Ukraine-Konflikt: Bulgarien fremdelt mit der Nato
Frankfurter Rundschau
Bulgariens Regierung findet angesichts der russischen Drohungen gegen die Ukraine keine klare Haltung. Grund ist die Nähe der Sozialisten zu Moskau.
Sofia – Die neue bulgarische Regierung unter Premier Kiril Petkov tut sich angesichts der Ukraine-Krise ganz offensichtlich schwer, eindeutig Stellung zu beziehen. Die Loyalitätsbezeugungen Richtung des Nato-Bündnis-Partners erfolgen vergleichsweise viel zögerlicher als im Nachbarland Rumänien, das auch schon während der kommunistischen Zeit weniger unter dem Einfluss Russlands stand.
Verteidigungsminister Stefan Janev etwa meinte, dass Nato-Truppen, die wegen der russischen Bedrohung in Bulgarien stationiert werden könnten, unter „bulgarischem Kommando“ stehen müssten. Damit will man in Sofia signalisieren, dass es Bulgarien nur darum geht, das eigene Territorium zu verteidigen, nicht aber um Solidarität unter den Bündnis-Partnern. Ganz ähnliche Worte kamen von Premier Petkov.

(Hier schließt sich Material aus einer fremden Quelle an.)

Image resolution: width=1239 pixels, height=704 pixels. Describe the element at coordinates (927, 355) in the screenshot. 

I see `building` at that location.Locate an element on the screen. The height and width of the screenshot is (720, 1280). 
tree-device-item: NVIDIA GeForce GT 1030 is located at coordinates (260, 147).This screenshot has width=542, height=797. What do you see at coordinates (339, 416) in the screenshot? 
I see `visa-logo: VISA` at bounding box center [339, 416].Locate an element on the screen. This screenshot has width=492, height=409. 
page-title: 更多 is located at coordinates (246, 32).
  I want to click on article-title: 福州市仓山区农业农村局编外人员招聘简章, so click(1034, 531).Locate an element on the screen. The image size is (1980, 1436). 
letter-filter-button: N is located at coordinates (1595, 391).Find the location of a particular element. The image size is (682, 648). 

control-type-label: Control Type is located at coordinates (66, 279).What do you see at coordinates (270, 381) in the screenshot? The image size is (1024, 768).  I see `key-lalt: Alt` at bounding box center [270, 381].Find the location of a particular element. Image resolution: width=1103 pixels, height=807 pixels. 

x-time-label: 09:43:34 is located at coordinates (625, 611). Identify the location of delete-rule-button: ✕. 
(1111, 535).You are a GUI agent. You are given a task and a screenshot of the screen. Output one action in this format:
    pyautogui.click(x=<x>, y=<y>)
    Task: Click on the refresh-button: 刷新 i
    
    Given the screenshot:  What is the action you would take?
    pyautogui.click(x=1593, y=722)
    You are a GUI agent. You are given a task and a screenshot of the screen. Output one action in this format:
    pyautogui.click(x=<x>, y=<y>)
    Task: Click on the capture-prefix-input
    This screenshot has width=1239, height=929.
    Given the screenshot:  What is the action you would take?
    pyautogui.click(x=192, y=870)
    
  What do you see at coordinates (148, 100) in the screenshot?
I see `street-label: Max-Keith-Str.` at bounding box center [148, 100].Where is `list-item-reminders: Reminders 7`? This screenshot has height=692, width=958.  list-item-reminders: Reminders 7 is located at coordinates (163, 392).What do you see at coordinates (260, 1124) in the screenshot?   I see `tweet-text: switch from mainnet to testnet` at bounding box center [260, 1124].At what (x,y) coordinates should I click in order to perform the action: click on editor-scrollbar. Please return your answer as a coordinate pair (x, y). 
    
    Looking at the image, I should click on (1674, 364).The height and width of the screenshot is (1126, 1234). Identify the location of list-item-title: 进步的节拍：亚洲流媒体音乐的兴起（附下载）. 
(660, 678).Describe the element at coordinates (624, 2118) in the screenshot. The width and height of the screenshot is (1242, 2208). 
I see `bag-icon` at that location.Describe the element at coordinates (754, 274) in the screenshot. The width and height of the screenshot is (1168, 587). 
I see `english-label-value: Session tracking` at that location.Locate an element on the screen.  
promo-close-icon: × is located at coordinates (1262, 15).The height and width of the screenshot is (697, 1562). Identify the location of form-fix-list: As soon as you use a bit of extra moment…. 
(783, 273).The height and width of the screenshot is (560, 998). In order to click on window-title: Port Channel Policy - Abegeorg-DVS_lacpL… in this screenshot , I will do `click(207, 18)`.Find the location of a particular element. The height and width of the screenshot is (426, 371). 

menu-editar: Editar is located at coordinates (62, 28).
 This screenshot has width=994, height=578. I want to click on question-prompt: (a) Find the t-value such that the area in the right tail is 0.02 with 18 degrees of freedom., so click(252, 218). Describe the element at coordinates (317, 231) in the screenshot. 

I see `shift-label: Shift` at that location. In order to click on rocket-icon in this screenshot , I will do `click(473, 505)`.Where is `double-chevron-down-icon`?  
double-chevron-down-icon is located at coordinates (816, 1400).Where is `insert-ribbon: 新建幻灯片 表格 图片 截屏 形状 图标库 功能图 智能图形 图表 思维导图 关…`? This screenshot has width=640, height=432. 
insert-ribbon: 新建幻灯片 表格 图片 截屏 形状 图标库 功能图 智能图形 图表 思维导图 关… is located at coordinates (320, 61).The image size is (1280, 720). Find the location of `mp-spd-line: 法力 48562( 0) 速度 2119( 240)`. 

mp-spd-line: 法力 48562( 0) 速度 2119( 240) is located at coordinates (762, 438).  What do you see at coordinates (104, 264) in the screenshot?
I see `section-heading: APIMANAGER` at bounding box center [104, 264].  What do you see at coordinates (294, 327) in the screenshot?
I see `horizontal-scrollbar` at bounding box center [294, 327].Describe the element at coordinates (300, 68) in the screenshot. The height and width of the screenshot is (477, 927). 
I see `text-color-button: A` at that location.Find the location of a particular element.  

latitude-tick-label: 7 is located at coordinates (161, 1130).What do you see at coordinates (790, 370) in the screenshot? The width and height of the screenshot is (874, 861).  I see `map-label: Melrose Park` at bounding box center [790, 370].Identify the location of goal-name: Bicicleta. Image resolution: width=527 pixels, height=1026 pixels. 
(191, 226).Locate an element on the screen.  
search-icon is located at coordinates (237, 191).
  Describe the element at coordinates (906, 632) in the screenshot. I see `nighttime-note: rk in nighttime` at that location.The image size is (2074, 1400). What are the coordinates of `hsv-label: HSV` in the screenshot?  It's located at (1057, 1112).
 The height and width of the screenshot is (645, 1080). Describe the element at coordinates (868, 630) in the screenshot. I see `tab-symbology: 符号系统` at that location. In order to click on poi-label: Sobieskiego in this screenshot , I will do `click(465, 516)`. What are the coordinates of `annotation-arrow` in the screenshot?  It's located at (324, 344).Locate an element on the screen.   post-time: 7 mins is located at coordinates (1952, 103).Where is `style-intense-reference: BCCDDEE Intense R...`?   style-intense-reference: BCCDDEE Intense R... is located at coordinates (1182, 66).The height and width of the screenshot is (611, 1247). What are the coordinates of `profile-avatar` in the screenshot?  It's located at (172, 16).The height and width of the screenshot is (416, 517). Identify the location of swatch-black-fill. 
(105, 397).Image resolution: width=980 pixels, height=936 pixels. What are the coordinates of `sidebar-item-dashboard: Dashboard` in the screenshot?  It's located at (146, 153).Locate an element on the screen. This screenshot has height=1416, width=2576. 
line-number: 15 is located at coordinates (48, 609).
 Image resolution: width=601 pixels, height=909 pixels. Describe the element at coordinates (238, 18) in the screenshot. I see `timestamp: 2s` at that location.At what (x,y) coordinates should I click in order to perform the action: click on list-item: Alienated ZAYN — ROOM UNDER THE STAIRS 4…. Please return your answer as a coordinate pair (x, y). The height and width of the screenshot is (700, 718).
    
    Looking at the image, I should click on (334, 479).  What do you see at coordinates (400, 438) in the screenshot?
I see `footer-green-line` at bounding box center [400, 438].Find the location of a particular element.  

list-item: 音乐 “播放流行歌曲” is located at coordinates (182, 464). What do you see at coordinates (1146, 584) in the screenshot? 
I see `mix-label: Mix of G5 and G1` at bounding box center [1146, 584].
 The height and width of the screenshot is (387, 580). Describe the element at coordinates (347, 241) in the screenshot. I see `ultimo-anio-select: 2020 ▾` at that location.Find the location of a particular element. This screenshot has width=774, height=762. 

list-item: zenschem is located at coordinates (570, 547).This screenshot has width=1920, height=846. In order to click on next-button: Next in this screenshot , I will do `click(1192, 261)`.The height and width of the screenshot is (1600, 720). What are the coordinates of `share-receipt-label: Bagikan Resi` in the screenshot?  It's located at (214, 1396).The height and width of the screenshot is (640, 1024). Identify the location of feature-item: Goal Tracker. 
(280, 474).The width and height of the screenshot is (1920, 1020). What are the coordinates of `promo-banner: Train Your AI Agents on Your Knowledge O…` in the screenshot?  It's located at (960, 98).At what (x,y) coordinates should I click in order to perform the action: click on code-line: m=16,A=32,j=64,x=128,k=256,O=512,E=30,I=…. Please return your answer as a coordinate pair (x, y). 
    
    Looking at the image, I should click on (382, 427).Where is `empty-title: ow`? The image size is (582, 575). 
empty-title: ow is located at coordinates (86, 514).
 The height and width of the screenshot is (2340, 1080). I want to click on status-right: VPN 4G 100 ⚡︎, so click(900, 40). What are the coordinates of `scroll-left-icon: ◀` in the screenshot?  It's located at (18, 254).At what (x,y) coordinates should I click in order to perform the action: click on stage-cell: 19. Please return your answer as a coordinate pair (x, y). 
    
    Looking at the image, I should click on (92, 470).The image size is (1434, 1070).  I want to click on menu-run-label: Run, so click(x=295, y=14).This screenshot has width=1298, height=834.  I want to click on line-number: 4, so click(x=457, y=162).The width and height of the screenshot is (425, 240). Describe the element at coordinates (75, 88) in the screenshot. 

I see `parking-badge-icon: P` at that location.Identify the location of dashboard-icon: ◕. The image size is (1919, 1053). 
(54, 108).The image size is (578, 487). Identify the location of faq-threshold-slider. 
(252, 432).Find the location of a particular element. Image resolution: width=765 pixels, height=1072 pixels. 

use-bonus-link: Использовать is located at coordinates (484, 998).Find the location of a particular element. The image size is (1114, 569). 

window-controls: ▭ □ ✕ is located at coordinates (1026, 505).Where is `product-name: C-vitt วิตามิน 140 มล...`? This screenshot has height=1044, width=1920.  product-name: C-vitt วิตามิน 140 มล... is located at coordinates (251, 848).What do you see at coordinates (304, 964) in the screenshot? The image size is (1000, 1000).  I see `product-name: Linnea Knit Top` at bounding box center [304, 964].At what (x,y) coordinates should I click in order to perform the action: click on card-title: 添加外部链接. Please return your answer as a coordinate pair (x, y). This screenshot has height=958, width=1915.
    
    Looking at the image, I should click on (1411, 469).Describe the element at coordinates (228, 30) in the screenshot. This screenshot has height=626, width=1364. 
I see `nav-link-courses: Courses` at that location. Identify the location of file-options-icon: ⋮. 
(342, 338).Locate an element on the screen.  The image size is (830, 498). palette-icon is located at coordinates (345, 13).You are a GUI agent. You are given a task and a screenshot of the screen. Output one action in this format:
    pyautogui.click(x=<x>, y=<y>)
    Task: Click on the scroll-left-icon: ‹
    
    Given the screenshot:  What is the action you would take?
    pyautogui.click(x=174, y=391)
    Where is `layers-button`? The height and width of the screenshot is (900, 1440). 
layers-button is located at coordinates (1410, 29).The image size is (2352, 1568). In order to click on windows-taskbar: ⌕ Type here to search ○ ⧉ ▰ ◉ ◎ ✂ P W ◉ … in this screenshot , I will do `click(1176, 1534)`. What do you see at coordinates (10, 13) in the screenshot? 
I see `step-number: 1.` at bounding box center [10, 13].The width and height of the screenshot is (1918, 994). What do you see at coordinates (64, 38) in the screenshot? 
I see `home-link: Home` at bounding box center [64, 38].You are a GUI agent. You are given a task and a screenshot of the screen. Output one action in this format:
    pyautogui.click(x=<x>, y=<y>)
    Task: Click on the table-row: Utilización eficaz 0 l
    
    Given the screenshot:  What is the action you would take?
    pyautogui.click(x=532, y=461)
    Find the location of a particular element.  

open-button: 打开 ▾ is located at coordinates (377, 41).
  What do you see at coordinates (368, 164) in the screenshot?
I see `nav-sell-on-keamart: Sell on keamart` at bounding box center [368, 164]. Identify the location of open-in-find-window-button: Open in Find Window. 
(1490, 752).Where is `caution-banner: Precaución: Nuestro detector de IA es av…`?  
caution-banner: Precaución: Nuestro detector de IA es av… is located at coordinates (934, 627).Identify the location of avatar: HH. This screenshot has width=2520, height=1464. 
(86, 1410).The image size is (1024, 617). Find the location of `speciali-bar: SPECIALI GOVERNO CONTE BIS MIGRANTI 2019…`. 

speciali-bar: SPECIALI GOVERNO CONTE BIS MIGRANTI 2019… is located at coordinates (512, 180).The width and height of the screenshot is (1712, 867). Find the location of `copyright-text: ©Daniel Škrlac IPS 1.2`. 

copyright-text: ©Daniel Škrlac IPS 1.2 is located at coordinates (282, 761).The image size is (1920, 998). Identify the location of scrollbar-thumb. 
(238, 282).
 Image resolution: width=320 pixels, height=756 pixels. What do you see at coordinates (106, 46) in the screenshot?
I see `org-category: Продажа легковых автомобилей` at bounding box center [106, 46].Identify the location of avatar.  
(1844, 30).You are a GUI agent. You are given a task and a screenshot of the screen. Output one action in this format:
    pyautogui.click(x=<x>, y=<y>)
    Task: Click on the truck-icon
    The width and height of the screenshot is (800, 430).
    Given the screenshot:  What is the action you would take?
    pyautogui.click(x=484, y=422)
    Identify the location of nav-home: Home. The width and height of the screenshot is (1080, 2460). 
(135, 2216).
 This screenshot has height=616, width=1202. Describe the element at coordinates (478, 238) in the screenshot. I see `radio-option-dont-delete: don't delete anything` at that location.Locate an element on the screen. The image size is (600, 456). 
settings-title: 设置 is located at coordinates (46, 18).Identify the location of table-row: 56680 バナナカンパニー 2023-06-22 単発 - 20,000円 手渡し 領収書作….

Die Opposition übt heftige Kritik. Daniel Mitov von der konservativen Partei Gerb meinte gar, dass die Regierung sich so benehme, als sei Bulgarien nicht Mitglied der Nato, sondern des Warschauer Paktes, des früheren Militärbündnisses des Ostblocks. Der bulgarische Sicherheitsexperte Bojko Nikolov analysiert, dass die „weiche“ Position der bulgarischen Regierung vor allem damit zu tun habe, dass die Sozialisten, „die zu 80 Prozent hinter der Politik des Kremls stehen“, Teil der neuen Vierer-Koalition sind.
Nikolov verweist auch darauf, dass die Regierung keine Stellungnahme dazu abgegeben habe, wer eigentlich für die Eskalation der Krise verantwortlich sei. Die Sozialistische Partei sei sogar dagegen, dass überhaupt zusätzliche Nato-Truppen nach Bulgarien kommen würden. Auch die Rolle des bulgarischen Präsidenten Rumen Radev, der den Sozialisten nahe steht, sei für die „mutlose“ Haltung Bulgariens in der Ukraine-Frage maßgeblich, so der Analyst.
Der Regierung gehe es vor allem darum, die bulgarischen Interessen zu vertreten. „Aber das wäre auch möglich, wenn man trotzdem eine klare Haltung zu den Bündnispartnern einnimmt“, kritisiert Nikolov, der das Webportal BulgarianMilitary.com betreibt. „Es ist Zeit, dass Bulgarien ein neues Gesicht zeigt und wir Europa demonstrieren, dass wir ein stabiler Partner sind. Wenn wir das nicht tun, dann werden wir immer das prorussische Land vom Balkan bleiben, dessen Leute nicht an die Europäer im Westen glauben“, meint der 46-Jährige.